| @ 2011年に続き、大規模なマルネットが攻撃の大半を発信 2012年は、マルウェア攻撃の3分の2がShnakule
(シュナクール) などの既知のマルウェア配信ネットワーク (以下、「マルネット」) から仕掛けられると予測される。 マルネットは、警戒心の薄いユーザーへの攻撃発信を目的としており、そのインフラはインターネット中に広がっている。そして、ある攻撃が発信された後もその場に居座る。 サイバー犯罪者は、マルネットを活用し、「オリンピック」など最新のニューストピックに乗じて新しい攻撃を容易に仕掛けることができるようになっている。 今後セキュリティ環境は変化し、個別攻撃への対策よりもマルネットの配信メカニズムをブロックする対策に力が注がれるようになるだろう。
A 最大の攻撃手法は依然として検索エンジン経由 検索エンジンはインターネットで最も人気のあるコンテンツであると同時に、ユーザーとマルネットの接点でもある。 実際のところ、ユーザーがマルネットに取り込まれる原因の40%以上を検索エンジンポイズニングが占めている。 サイバー犯罪者は、ニュースで話題となっているトピックを餌にして偽の検索結果を作り上げ、多数のユーザーのアクセスを集めて攻撃を仕掛ける。 検索エンジン各社は、これを防ぐために検索結果の管理を強化する。

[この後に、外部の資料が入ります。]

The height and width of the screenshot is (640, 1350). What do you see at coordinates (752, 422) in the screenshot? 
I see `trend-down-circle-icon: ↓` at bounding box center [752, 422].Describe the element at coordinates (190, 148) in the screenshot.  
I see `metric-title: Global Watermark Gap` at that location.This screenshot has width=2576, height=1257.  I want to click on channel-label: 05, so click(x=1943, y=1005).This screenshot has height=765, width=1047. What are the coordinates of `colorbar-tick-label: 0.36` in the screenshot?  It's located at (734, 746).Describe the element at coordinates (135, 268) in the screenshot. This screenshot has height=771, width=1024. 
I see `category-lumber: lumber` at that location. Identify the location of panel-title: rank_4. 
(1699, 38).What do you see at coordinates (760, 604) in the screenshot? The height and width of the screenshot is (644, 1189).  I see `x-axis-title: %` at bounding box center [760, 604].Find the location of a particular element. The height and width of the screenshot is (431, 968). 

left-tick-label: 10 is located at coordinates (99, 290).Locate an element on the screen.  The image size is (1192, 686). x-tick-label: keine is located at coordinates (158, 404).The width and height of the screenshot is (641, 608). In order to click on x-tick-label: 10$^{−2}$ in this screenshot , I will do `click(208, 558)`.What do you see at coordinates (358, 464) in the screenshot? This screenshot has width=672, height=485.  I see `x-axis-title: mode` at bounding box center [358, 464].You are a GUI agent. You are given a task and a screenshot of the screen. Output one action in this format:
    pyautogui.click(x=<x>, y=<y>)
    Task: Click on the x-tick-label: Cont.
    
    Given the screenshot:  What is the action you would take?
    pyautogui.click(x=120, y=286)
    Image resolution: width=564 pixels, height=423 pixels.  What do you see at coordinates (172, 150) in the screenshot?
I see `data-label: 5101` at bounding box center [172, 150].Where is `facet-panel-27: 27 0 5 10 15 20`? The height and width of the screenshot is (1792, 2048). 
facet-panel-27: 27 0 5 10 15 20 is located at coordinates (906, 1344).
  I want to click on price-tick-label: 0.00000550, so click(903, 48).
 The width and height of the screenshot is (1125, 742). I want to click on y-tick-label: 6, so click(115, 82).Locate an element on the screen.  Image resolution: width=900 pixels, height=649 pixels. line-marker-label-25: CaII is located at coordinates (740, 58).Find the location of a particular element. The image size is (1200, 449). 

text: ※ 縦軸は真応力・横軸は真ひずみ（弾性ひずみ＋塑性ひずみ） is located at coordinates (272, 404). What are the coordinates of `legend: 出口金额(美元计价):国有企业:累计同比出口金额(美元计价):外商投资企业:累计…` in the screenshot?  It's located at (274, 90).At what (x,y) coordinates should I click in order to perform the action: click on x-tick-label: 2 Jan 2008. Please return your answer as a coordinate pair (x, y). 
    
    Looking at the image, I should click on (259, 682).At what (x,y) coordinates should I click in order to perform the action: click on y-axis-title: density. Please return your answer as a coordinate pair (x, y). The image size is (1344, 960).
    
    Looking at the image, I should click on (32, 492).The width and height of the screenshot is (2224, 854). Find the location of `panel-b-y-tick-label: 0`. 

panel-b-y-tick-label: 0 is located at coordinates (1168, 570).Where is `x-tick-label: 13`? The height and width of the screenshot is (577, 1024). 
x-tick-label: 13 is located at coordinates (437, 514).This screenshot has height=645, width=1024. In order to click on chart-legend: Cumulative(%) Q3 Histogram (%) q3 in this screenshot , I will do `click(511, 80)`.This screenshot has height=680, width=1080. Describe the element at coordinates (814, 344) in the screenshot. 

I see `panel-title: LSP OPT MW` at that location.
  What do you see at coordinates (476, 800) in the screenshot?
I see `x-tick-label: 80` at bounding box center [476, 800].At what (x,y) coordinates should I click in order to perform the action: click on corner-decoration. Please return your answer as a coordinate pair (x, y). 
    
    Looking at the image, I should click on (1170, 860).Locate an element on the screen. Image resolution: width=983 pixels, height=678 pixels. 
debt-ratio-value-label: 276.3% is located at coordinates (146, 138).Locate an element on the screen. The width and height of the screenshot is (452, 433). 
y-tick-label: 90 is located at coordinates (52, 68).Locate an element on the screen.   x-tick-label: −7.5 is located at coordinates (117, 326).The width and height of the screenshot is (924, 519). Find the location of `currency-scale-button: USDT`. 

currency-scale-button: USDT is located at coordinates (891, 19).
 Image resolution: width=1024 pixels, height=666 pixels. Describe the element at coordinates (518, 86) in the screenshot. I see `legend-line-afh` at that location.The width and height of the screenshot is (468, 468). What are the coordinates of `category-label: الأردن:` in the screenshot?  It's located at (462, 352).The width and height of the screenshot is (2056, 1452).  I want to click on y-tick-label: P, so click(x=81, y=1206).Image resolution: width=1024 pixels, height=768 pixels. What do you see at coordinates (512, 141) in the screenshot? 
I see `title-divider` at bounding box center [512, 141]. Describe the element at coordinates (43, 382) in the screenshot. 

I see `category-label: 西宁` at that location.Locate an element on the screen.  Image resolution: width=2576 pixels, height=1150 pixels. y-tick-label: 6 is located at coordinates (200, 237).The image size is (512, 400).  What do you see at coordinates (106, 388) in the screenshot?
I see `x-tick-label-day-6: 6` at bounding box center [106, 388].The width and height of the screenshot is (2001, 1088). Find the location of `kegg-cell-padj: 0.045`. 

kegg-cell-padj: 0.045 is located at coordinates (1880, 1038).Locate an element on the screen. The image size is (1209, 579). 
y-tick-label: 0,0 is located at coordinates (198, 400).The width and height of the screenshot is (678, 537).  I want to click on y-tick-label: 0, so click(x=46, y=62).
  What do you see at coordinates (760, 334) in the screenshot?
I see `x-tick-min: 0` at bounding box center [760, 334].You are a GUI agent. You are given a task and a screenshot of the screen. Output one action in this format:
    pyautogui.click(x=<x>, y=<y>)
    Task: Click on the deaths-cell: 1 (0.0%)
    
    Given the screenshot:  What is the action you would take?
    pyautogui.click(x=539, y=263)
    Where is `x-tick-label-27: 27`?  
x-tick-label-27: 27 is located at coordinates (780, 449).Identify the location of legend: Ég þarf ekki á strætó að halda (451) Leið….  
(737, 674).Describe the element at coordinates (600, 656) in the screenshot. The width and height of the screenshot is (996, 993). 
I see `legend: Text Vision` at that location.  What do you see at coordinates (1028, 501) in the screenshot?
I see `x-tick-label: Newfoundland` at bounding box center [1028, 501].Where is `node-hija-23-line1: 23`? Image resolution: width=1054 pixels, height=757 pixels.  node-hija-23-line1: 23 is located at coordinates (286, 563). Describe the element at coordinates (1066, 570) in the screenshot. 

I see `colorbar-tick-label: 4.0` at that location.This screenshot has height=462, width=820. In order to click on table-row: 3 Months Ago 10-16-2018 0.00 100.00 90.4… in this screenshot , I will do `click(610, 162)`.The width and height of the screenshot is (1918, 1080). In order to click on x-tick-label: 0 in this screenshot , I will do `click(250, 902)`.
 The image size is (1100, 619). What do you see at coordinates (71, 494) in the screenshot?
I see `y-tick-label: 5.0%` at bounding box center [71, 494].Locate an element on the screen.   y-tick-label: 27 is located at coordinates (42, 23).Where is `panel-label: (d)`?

B APTの標的が個人に オーロラ攻撃によってAPT (Advanced Persistent Threat: 高度な持続的脅威) 攻撃への認識が高まった。 このように表だって行われない標的型攻撃に対するセキュリティを企業が強化し始めたため、企業ネットワークへの侵入およびアカウントを悪用することが難しくなった。 今後サイバー犯罪者は、機密データを盗み出すための入口を見つけるために、企業の経営陣やその家族の個人的な電子メールやFacebookアカウントを標的にするようになるだろう。
C セキュリティのボーダーレス化 企業がBYOD (個人所有端末の持ち込み) を容認したり、iPadなどのタブレット端末を活用することで、コンプライアンス違反や情報漏えいのリスクが増している。 IT管理者は、本社と支店などを行き来する従業員がそのような端末で常時接続を行うことを前提に、一貫した方法でデータを保護しなければならない。 例え海外であろうとも、場所や使用する端末を問わず従業員を保護する必要性が高まり、クラウドベースのセキュリティ・ソリューションの導入が進むだろう。
D 安全なWeb接続が攻撃の標的に SSLによる安全な通信が増えているが、認証局のハッキングが可能であることが明らかとなり、サイバー犯罪者がSSL暗号を破ることが可能になった。 この新しい脅威に対抗するために、企業はネットワーク・セキュリティに影響を与えることなく効果的にSSLで暗号化された通信をスキャンできる機能が必要になる。 また、Webページの安全を示す南京錠のアイコンなどの信頼性が低下しているため、ブラウザ上で「安全な通信」を示すことのできる新しい技術が使用されるようになるだろう。
E SNSと既存アプリケーションの統合 企業がSNSの価値を認識する中、既存アプリケーションにコラボレーション機能が取り入れられるようになっている。 例えば、Salesforce.comのChatterのような機能は、従来のアプリケーション上でのコラボレーションを可能にするが、同時に情報漏えい、従業員の生産性低下、マルウェア感染などのリスクも高めている。 SNSと既存アプリケーションの統合は、企業におけるポリシーの設定と施行を複雑化し、きめ細かい制御を要求。 これに対応するには、ダウンロードのブロックによるマルウェアのリスク軽減と、アップロードの管理による情報漏えい防止の2つが有効となるだろう。